Inexpensive car mats from Walmart cut to fit.


----------



## William Odling (Jan 8, 2020)

I use the Dri Dek tiles, they do the job.


----------



## topnative2 (Feb 22, 2009)

dri-dek......best price from the manufacturer 

Use it on the entire deck and helps in sound deadening


----------



## Tautog166 (Jul 7, 2018)

topnative2 said:


> Use it on the entire deck and helps in sound deadening


Do you have any pictures? Is it a pita when your cleaning or easy to take out and clean?
Did you use individual squares or the long roll?


----------



## topnative2 (Feb 22, 2009)

Tautog166 said:


> Do you have any pictures? Is it a pita when your cleaning or easy to take out and clean?
> Did you use individual squares or the long roll?


OK....My procedure is to wash the boat down w/ a brush including the dridek and ,if real dirty, I pick up a corner and spray underneath pushing the stuff towards the drains....no big deal....Once in awhile, I take out the whole deal and give her a good one.
I bought the 12x12"s squares and cut them to shape when needed...they are interlocking so u just peel off a section to clean in a size u can handle.The rolls will be heavy and a pain.
I have had it in 3 boats and never regretted it.There is a competitor out there but their stuff is thinner but a little cheaper,stay w/ the dridek.

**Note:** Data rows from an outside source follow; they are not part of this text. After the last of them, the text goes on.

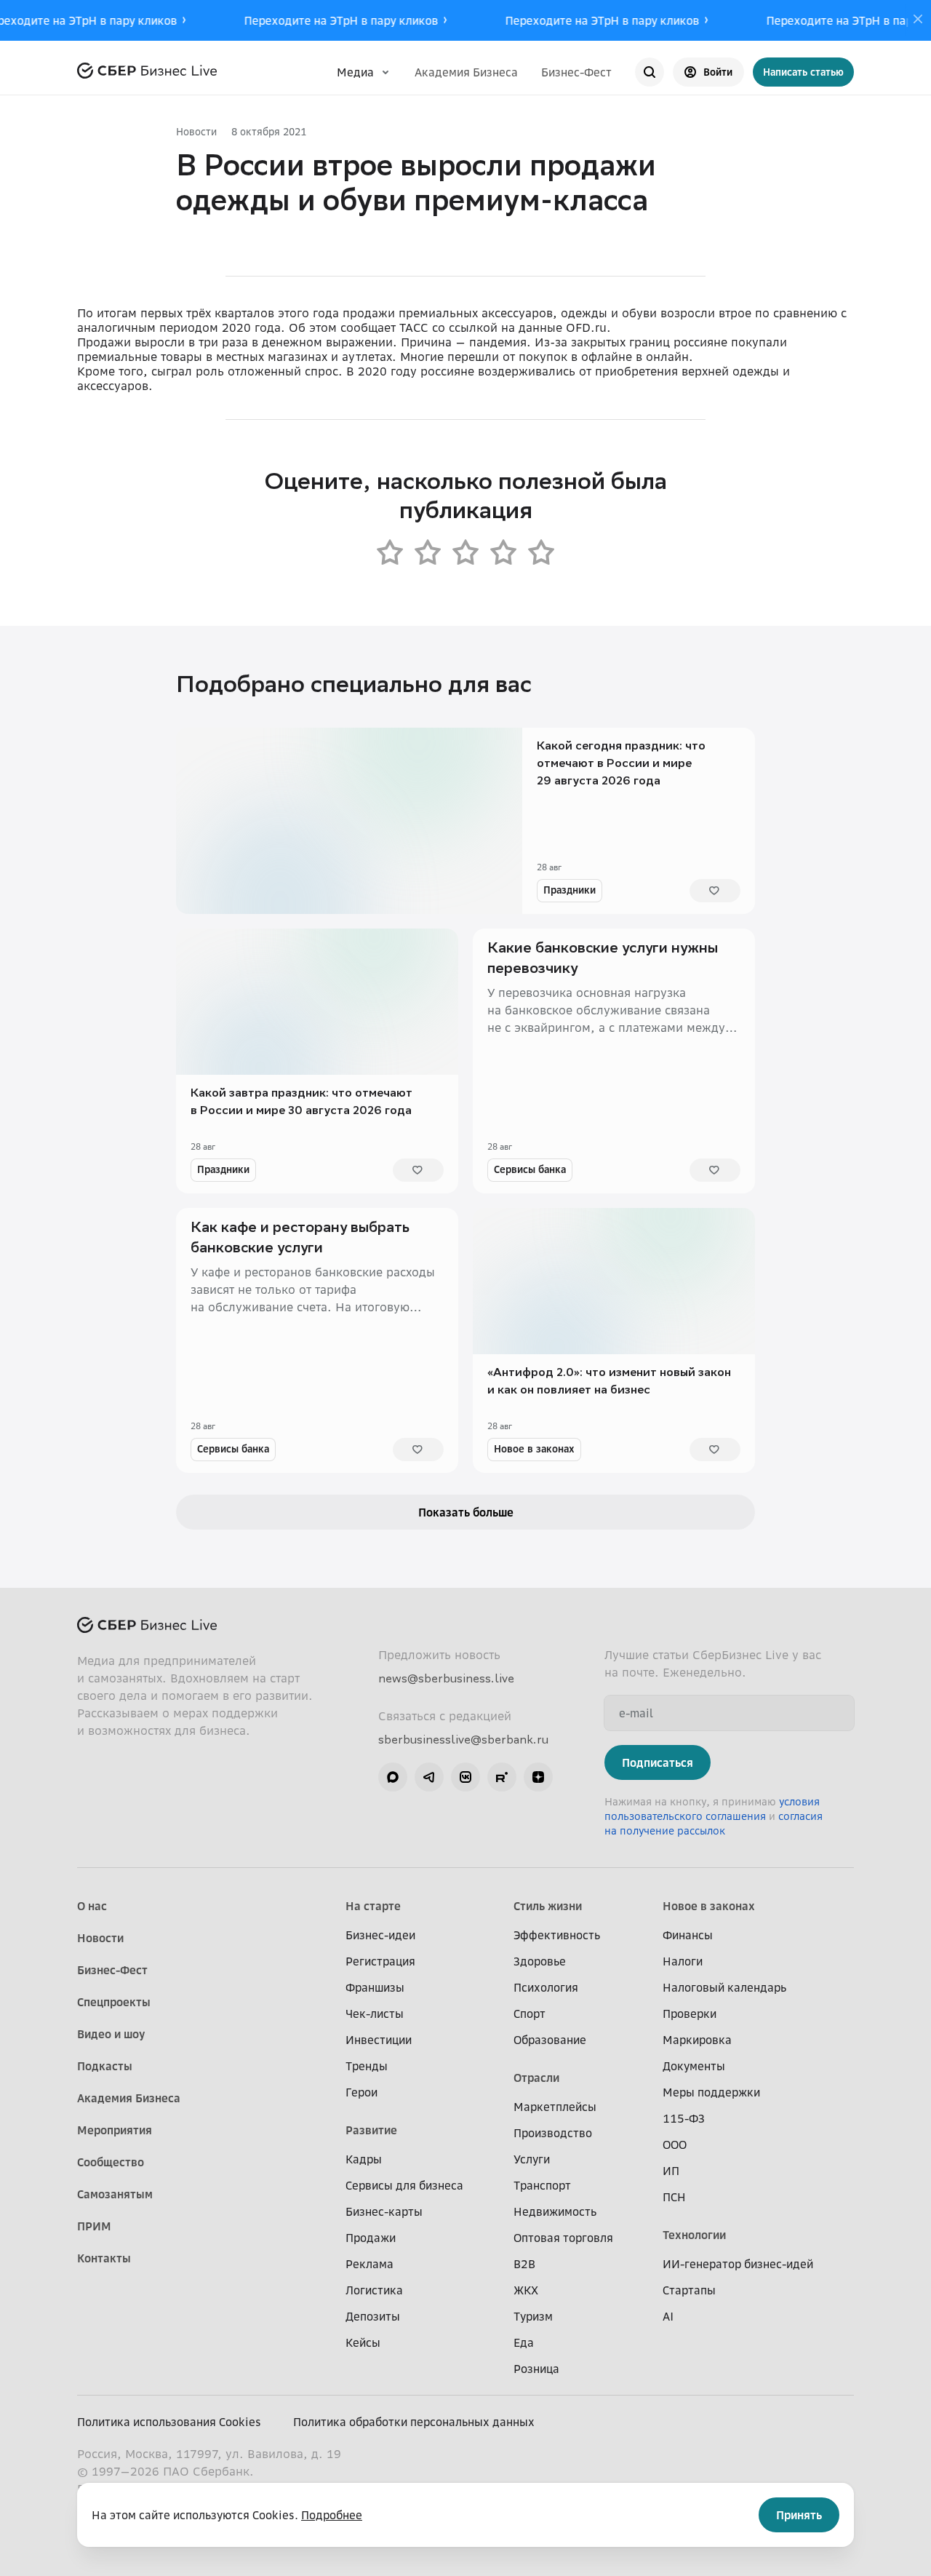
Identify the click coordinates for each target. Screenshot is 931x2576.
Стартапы (689, 2290)
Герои (361, 2092)
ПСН (674, 2197)
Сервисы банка (530, 1169)
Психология (546, 1987)
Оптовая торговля (563, 2237)
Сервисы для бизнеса (404, 2185)
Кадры (363, 2159)
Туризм (533, 2316)
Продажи (370, 2237)
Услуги (532, 2159)
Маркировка (697, 2039)
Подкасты (104, 2066)
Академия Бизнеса (466, 72)
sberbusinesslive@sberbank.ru (463, 1739)
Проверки (689, 2013)
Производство (553, 2133)
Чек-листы (374, 2013)
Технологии (694, 2234)
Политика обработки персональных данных (414, 2421)
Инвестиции (378, 2039)
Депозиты (372, 2316)
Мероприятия (114, 2130)
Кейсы (362, 2342)
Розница (536, 2368)
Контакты (104, 2258)
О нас (92, 1906)
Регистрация (380, 1961)
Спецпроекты (114, 2002)
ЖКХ (526, 2290)
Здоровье (540, 1961)
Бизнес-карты (384, 2211)
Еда (524, 2342)
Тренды (366, 2066)
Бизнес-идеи (380, 1935)
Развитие (371, 2130)
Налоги (683, 1961)
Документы (694, 2066)
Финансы (688, 1935)
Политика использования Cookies (169, 2421)
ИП (671, 2170)
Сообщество (110, 2162)
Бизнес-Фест (576, 72)
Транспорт (542, 2185)
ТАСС (413, 327)
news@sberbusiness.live (446, 1678)
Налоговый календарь (724, 1987)
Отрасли (536, 2077)
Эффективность (557, 1935)
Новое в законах (534, 1448)
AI (668, 2316)
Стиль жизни (548, 1906)
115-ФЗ (684, 2118)
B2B (524, 2264)
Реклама (369, 2264)
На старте (373, 1906)
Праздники (569, 889)
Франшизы (374, 1987)
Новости (196, 131)
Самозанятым (115, 2194)
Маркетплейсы (555, 2106)
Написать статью (803, 71)
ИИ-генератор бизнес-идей (738, 2264)
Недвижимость (555, 2211)
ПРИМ (94, 2226)
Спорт (530, 2013)
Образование (550, 2039)
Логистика (374, 2290)
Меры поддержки (711, 2092)
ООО (675, 2144)
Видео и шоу (111, 2034)
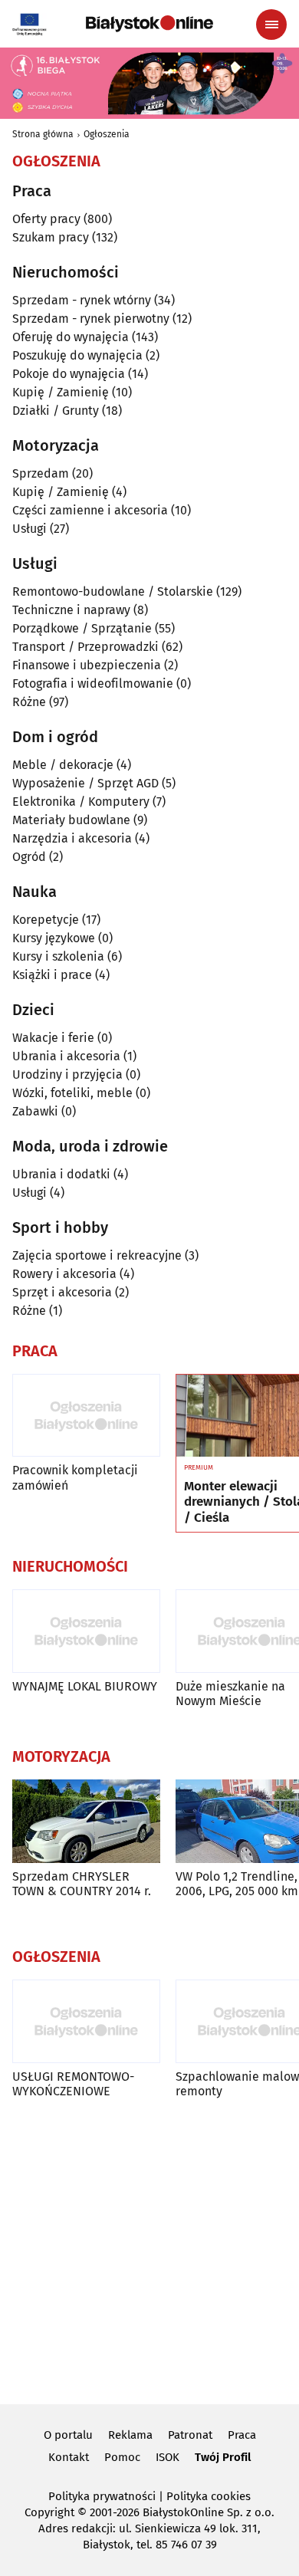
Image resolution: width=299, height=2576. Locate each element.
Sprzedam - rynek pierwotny (90, 318)
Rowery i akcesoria (64, 1274)
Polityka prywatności (102, 2496)
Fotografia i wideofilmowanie (92, 683)
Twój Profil (223, 2457)
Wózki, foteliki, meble (72, 1093)
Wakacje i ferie (53, 1037)
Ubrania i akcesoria (66, 1056)
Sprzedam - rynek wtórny (81, 300)
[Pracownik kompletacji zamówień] (86, 1415)
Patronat (190, 2435)
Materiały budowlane (71, 820)
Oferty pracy (46, 219)
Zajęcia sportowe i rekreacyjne (97, 1255)
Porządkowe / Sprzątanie (82, 628)
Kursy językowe (53, 938)
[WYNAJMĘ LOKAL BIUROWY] (86, 1631)
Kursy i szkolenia (58, 956)
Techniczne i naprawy (71, 610)
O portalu (68, 2435)
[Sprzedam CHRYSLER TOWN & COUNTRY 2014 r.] (86, 1821)
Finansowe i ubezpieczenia (86, 665)
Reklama (130, 2435)
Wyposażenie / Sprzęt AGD (85, 783)
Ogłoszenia (107, 134)
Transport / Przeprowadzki (85, 646)
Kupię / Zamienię (60, 392)
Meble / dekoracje (62, 764)
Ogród (29, 856)
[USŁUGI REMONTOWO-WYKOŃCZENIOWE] (86, 2021)
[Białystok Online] (149, 23)
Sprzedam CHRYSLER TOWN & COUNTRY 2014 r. (81, 1883)
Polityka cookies (208, 2496)
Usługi (29, 528)
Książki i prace (52, 975)
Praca (242, 2435)
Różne (29, 702)
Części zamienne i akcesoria (90, 510)
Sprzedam (40, 473)
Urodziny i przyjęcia (67, 1074)
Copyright (49, 2512)
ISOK (167, 2457)
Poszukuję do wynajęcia (77, 355)
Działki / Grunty (55, 410)
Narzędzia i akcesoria (72, 838)
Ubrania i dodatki (61, 1174)
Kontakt (68, 2457)
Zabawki (35, 1111)
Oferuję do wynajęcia (70, 337)
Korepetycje (45, 919)
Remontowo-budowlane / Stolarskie (112, 591)
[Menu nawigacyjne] (271, 24)
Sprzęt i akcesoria (62, 1292)
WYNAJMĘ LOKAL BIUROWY (84, 1686)
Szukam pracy (50, 237)
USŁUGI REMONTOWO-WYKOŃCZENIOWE (73, 2083)
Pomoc (122, 2457)
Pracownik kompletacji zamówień (75, 1477)
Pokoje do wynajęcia (68, 373)
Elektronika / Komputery (81, 801)
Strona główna (43, 134)
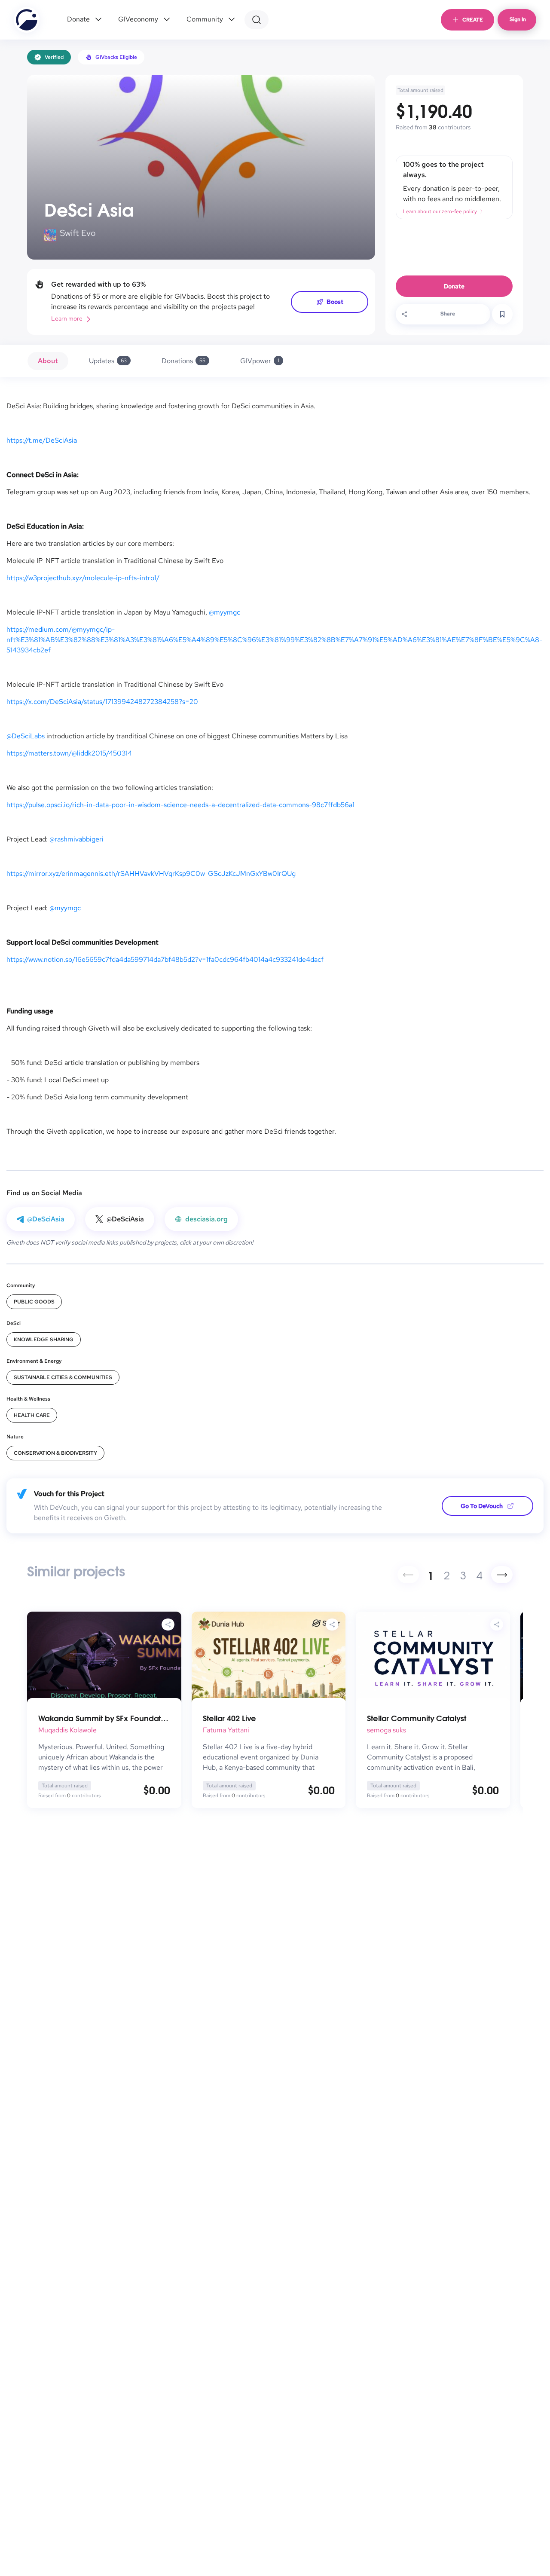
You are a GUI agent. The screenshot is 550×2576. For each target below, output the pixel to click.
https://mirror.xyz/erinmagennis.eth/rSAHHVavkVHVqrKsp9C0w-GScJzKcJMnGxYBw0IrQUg (151, 873)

You stay above the sand/dirt/wet and keeps the feet cool and it is anti-skid

only pic I have


----------



## MariettaMike (Jun 14, 2012)

These cheap ones fit perfect in my stern lockers without cutting.

https://www.homedepot.com/p/TrafficMASTER-Rib-It-Charcoal-18-in-x-27-in-Door-Mat-904/202616518

I also use the astroturf type for setting my anchor on inside the bow compartment, and while its drying on the cockpit floor.

https://www.homedepot.com/p/Clean-M...upe-18-in-x-30-in-Door-Mat-10371857/204839267

Those rubber snap together squares sold at West Marine are crazy heavy, and don't capture any moisture.


----------



## Chasntuna (Mar 21, 2016)

Folded beach towel. I can pull it out if anyone on board needs a towel.


----------



## Capnredfish (Feb 1, 2012)

Fatigue mat from HD or Lowe’s. Sold by the foot. Cut to fit. Or SeaDek stuck to ABS plastic cut to fit.


----------



## Charles Hadley (Jan 20, 2019)

My wife's yoga mats work great!


----------



## jay.bush1434 (Dec 27, 2014)

Dri-dek is easy and pretty cheap. I've used the commercial restaurant floor mats before and its ok. New boat will have SeaDek in the hatches


----------



## iMacattack (Dec 11, 2006)

You want something that won’t hold water. Otherwise you’ll get mold.


----------



## Kirc (Jan 18, 2020)

dry dek,......


----------



## Bonesonthebrain (Jan 2, 2020)

Versa-Mat, a little more pliable than Dri-Dek and less expensive.


----------



## PropGunOne (May 27, 2018)

Another dri-dek vote. Surprisingly supportive for as easy as it is to cut and place, and you can always remove it. Think I paid $4.90 or so per square foot.


----------